Only five alcohol-related incidents required Mac EMS intervention, with one student transported to the hospital. This is a sharp decline from last year, where there were 20 alcohol-related EMS calls and two students transported to the hospital.
“Overall there was better behavior, but there were still students that went beyond their limits,” said Mudragada. “I want to make sure people have a fun but also a safe night out. Winter Ball is a treat. Not a lot of institutions host events like this, and a lot of planning goes into these events, and we just want people to enjoy themselves.”
There was no stark increase in ticket sales this year, as 1,312 tickets were sold. Therefore, $1,312 was donated to The Advocates for Humans Rights, this year’s chosen partner organization.
The community partner is chosen in connection with the Civic Engagement Center and the theme of the International Roundtable.
Winter Ball hosts were required to check in with staff and volunteers at the event midway through to report things they noticed throughout the night. Hosts received a free ticket, were trained the Friday evening before Winter Ball, and were required to arrive on the first bus in order to get a venue tour.
“I really appreciated them for taking the time in their night to help us in this way,” Mudragada said.
In the future, bus loading may occur in a more condensed time frame.
“I think the bus times will change a little, so busing can happen in a more concentrated time,” Mudragada said. “It would be great if we can do it within an hour [or] an hour and fifteen minutes; this year it took place in 90 minutes.”
The Marriott would only recommend increasing the size of the dance floor for the event, since it was too small to accommodate all those in attendance. Additionally, hors d’oeuvres served at the venue ran out earlier than anticipated and this was a common complaint heard from students.
“People ate like it was Café Mac, and if you eat like it’s Café Mac there isn’t going to be enough food for everyone,” Mudragada said. “Something we are going to change is having more food in Janet Wallace so students won’t go in thinking they are going to get dinner. We just don’t have the money to make it a dinner.”

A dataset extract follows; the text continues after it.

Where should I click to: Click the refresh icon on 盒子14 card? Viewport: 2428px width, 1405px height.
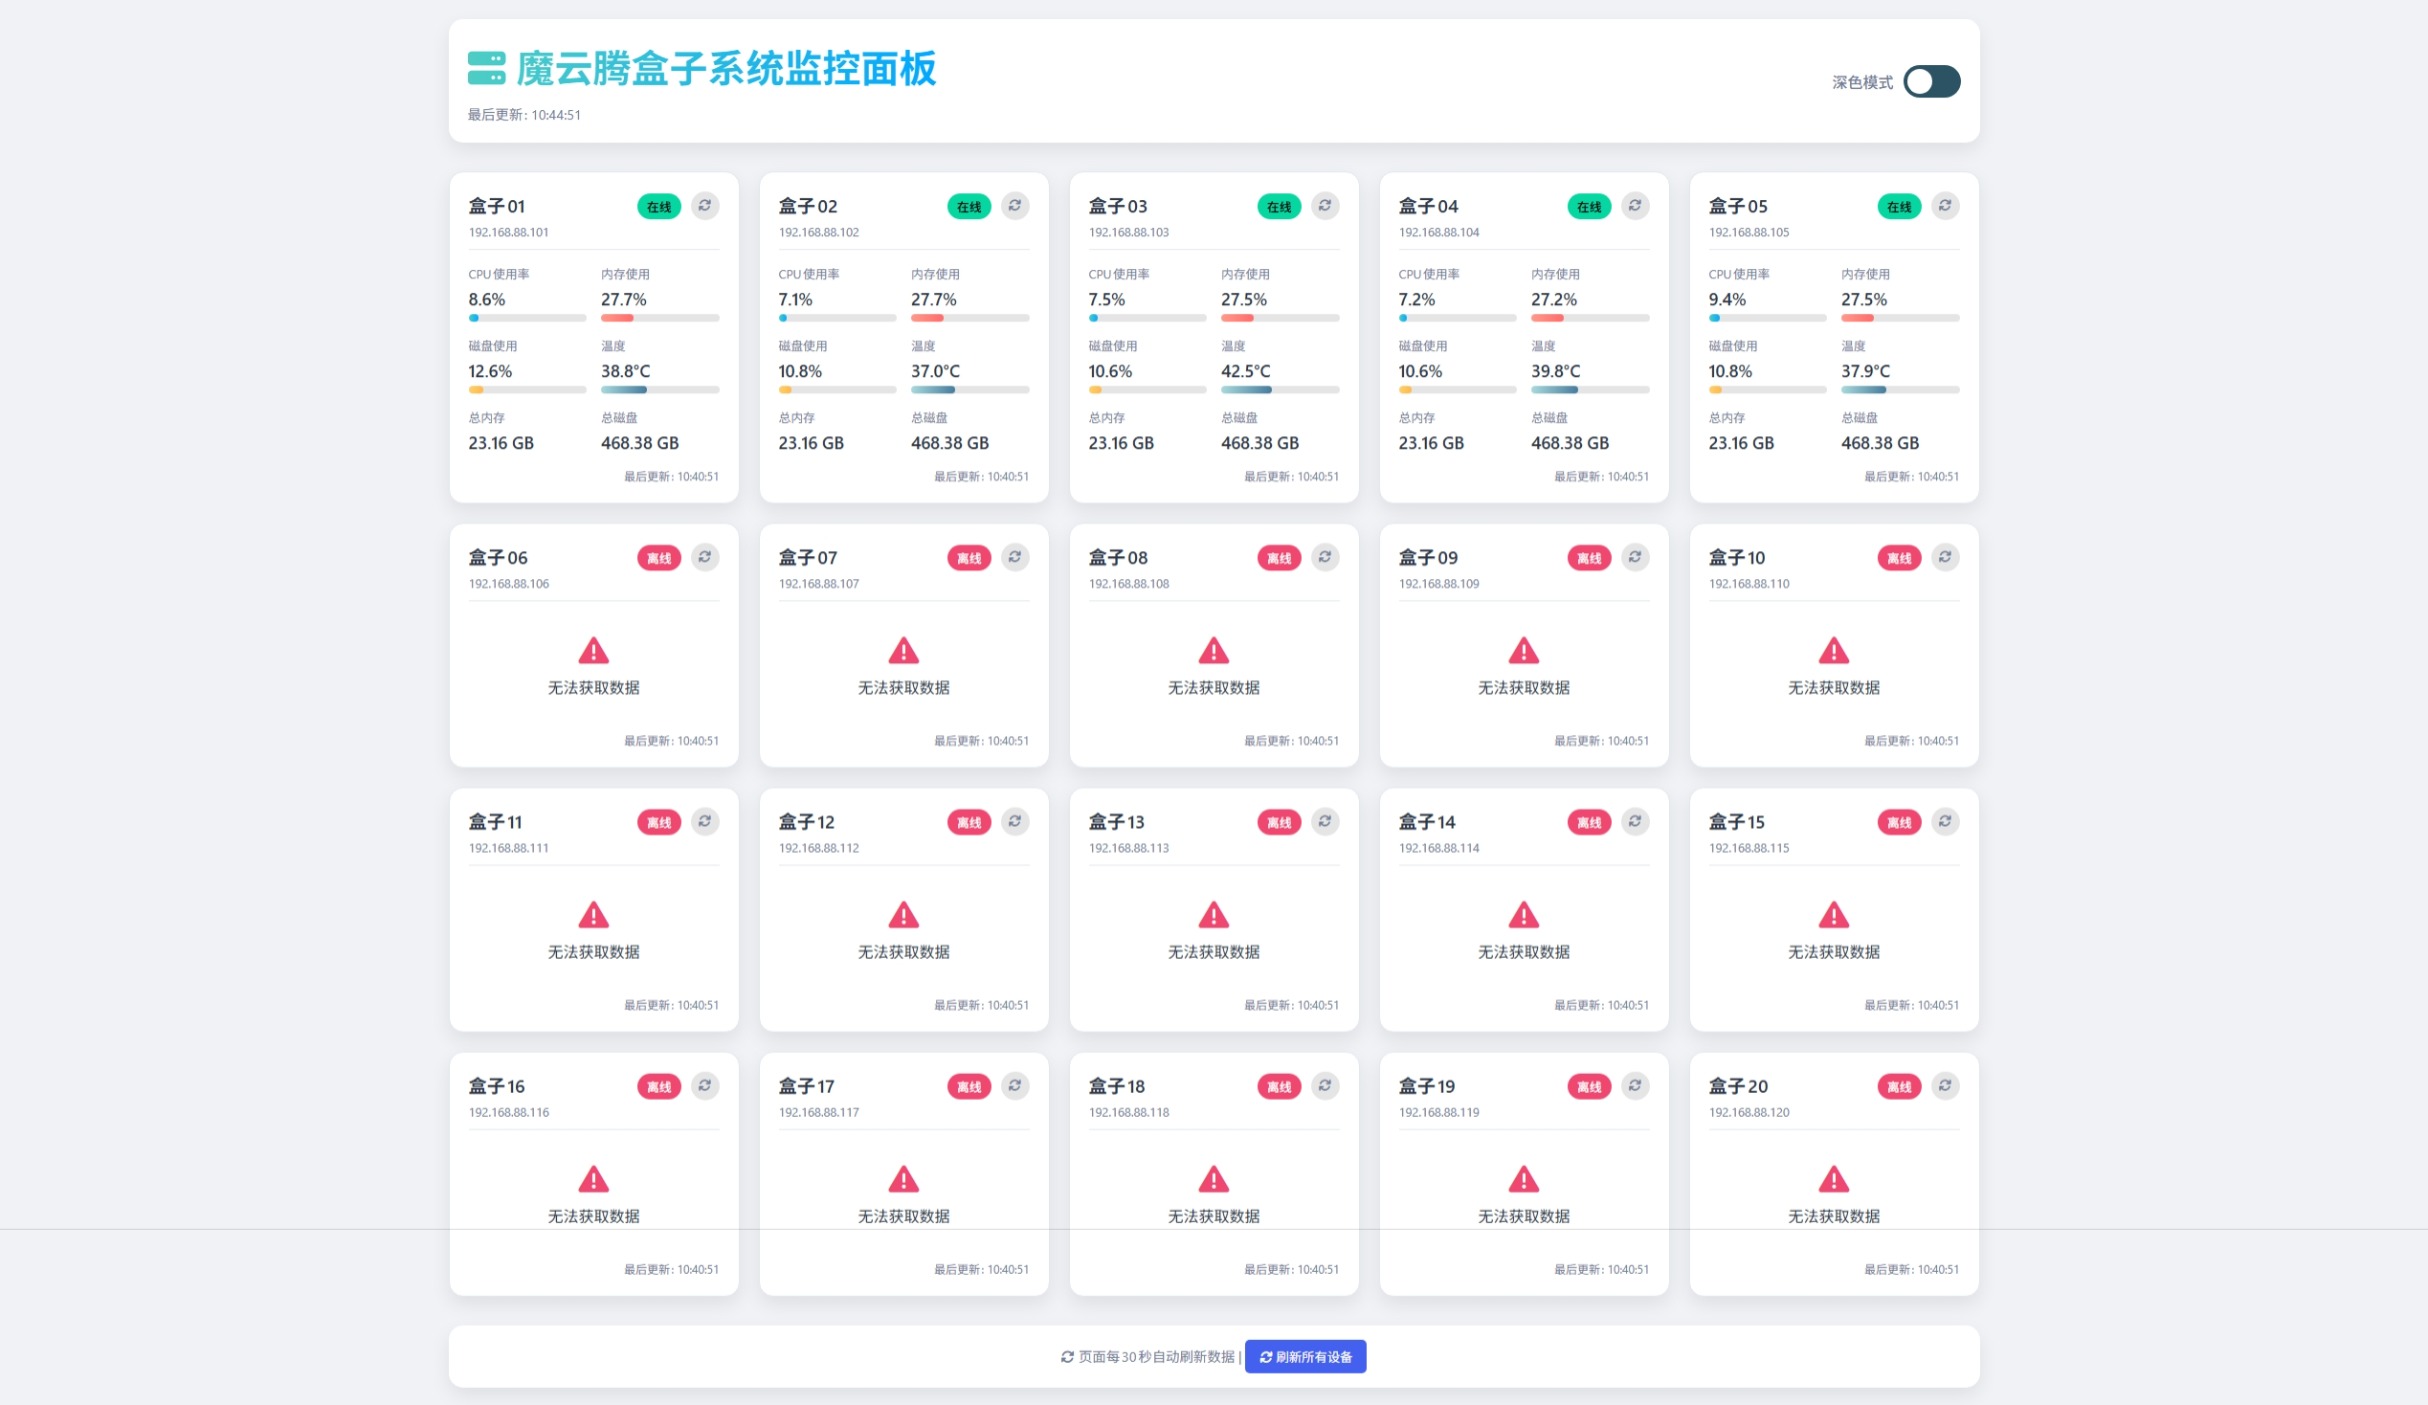pos(1635,821)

“I believe that the earlier time change encouraged those who came to the event earlier to eat more, because some students might have skipped dinner,” Naz said.
Winter Ball was approximately $5,000 more expensive than last year because of the casino night, the additional photobooths and higher food prices.
The total event cost about $39,000, but with the exchange of ticket sales the event cost between $30,000 and $35,000. The remainder of the funds came from the Student Activity Fee.
Eleven students arrived on the bus that brought students from the Macalester playoff football game.
“I think the changes were very beneficial,” said Megan Renslow ’15, one of the Program Board Traditions Coordinators. “The bus system was efficient, the hosts provided extra security, the casino gave students who did not want to dance an opportunity to still participate in the event, and the earlier start time did not dampen any of the fun but only increased student safety. Of course, the event couldn’t have gone so well without student, faculty and staff volunteers.”
Natalie Kronebusch ’17, the other Traditions Coordinator, agreed with Renslow.
“It seemed that the changes made contributed to a healthier and generally more fun atmosphere for everyone that attended,” Kronebusch said.
Three hundred students attended the after party in the Loch that occurred from 10 p.m. to 1 a.m. The party was hosted by Campus Activities and Operations, and included Toppers pizza and other prizes.
“I think there is a future for Winter Ball,” Mudragada said. “I would love to see it back in St. Paul … It would help us save on busing and avoid Minneapolis traffic. We are going to look into some new venues.”